▶ [YOUR GOAL] Duplicate every line of the items below verbatim, with no changes.

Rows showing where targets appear
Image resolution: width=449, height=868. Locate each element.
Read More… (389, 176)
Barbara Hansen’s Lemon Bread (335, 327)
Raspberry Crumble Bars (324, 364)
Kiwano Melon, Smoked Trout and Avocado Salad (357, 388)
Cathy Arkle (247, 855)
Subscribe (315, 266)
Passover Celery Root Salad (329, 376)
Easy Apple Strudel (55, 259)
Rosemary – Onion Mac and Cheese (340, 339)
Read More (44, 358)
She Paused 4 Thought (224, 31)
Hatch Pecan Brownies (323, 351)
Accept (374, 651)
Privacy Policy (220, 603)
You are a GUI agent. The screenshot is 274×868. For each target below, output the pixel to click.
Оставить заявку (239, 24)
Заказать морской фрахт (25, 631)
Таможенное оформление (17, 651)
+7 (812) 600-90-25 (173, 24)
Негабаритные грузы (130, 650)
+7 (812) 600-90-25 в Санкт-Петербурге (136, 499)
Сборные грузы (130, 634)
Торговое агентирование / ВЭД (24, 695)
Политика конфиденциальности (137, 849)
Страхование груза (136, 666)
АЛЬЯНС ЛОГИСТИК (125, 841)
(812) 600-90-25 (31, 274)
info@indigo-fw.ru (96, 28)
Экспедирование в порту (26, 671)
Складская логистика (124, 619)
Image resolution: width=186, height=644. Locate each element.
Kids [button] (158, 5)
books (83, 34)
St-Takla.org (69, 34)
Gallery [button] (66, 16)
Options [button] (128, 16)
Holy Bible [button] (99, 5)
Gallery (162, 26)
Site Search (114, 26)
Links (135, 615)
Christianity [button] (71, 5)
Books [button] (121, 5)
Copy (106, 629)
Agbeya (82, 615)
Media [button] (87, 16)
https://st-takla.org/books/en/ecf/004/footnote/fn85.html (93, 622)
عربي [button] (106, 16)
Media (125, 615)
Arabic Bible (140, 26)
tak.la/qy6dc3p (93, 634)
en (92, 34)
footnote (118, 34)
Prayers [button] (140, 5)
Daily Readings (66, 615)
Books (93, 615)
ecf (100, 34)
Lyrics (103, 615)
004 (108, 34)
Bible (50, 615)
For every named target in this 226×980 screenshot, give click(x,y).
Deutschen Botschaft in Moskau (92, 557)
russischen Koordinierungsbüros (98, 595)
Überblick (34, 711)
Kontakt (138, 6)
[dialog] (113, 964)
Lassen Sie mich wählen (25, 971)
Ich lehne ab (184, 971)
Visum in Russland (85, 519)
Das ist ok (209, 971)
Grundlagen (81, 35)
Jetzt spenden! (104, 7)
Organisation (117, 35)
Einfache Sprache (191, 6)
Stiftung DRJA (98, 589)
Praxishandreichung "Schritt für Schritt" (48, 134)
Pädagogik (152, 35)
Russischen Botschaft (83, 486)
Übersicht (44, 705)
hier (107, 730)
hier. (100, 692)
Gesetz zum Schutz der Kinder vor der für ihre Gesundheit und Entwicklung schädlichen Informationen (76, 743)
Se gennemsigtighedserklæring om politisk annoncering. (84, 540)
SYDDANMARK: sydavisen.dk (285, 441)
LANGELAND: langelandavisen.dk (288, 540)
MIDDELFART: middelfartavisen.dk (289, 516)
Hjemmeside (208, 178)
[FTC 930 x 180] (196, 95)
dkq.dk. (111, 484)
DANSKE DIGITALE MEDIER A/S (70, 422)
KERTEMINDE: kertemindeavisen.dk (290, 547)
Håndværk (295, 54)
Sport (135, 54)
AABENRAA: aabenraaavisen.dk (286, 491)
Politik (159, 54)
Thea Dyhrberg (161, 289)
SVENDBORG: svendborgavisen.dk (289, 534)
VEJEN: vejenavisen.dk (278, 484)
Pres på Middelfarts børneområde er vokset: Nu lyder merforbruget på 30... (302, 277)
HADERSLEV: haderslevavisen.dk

▶ [EXERCISE SOLUTION]
Image resolution: width=449, height=868. Locate each element.
Read More… (389, 176)
Barbara Hansen’s Lemon Bread (335, 327)
Raspberry Crumble Bars (324, 364)
Kiwano Melon, Smoked Trout and Avocado Salad (357, 388)
Cathy Arkle (247, 855)
Subscribe (315, 266)
Passover Celery Root Salad (329, 376)
Easy Apple Strudel (55, 259)
Rosemary – Onion Mac and Cheese (340, 339)
Read More (44, 358)
She Paused 4 Thought (224, 31)
Hatch Pecan Brownies (323, 351)
Accept (374, 651)
Privacy Policy (220, 603)
You are a GUI agent. The screenshot is 274×868. For each target below, output the pixel to click.
Оставить заявку (239, 24)
Заказать морской фрахт (25, 631)
Таможенное оформление (17, 651)
+7 (812) 600-90-25 (173, 24)
Негабаритные грузы (130, 650)
+7 (812) 600-90-25 в Санкт-Петербурге (136, 499)
Сборные грузы (130, 634)
Торговое агентирование / ВЭД (24, 695)
Политика конфиденциальности (137, 849)
Страхование груза (136, 666)
АЛЬЯНС ЛОГИСТИК (125, 841)
(812) 600-90-25 (31, 274)
info@indigo-fw.ru (96, 28)
Экспедирование в порту (26, 671)
Складская логистика (124, 619)
Image resolution: width=186, height=644. Locate each element.
Kids [button] (158, 5)
books (83, 34)
St-Takla.org (69, 34)
Gallery [button] (66, 16)
Options [button] (128, 16)
Holy Bible [button] (99, 5)
Gallery (162, 26)
Site Search (114, 26)
Links (135, 615)
Christianity [button] (71, 5)
Books [button] (121, 5)
Copy (106, 629)
Agbeya (82, 615)
Media [button] (87, 16)
https://st-takla.org/books/en/ecf/004/footnote/fn85.html (93, 622)
عربي [button] (106, 16)
Media (125, 615)
Arabic Bible (140, 26)
tak.la/qy6dc3p (93, 634)
en (92, 34)
footnote (118, 34)
Prayers [button] (140, 5)
Daily Readings (66, 615)
Books (93, 615)
ecf (100, 34)
Lyrics (103, 615)
004 (108, 34)
Bible (50, 615)
For every named target in this 226×980 screenshot, give click(x,y).
Deutschen Botschaft in Moskau (92, 557)
russischen Koordinierungsbüros (98, 595)
Überblick (34, 711)
Kontakt (138, 6)
[dialog] (113, 964)
Lassen Sie mich wählen (25, 971)
Ich lehne ab (184, 971)
Visum in Russland (85, 519)
Das ist ok (209, 971)
Grundlagen (81, 35)
Jetzt spenden! (104, 7)
Organisation (117, 35)
Einfache Sprache (191, 6)
Stiftung DRJA (98, 589)
Praxishandreichung "Schritt für Schritt" (48, 134)
Pädagogik (152, 35)
Russischen Botschaft (83, 486)
Übersicht (44, 705)
hier (107, 730)
hier. (100, 692)
Gesetz zum Schutz der Kinder vor der für ihre Gesundheit und Entwicklung schädlichen Informationen (76, 743)
Se gennemsigtighedserklæring om politisk annoncering. (84, 540)
SYDDANMARK: sydavisen.dk (285, 441)
LANGELAND: langelandavisen.dk (288, 540)
MIDDELFART: middelfartavisen.dk (289, 516)
Hjemmeside (208, 178)
[FTC 930 x 180] (196, 95)
dkq.dk. (111, 484)
DANSKE DIGITALE MEDIER A/S (70, 422)
KERTEMINDE: kertemindeavisen.dk (290, 547)
Håndværk (295, 54)
Sport (135, 54)
AABENRAA: aabenraaavisen.dk (286, 491)
Politik (159, 54)
Thea Dyhrberg (161, 289)
SVENDBORG: svendborgavisen.dk (289, 534)
VEJEN: vejenavisen.dk (278, 484)
Pres på Middelfarts børneområde er vokset: Nu lyder merforbruget på 30... (302, 277)
HADERSLEV: haderslevavisen.dk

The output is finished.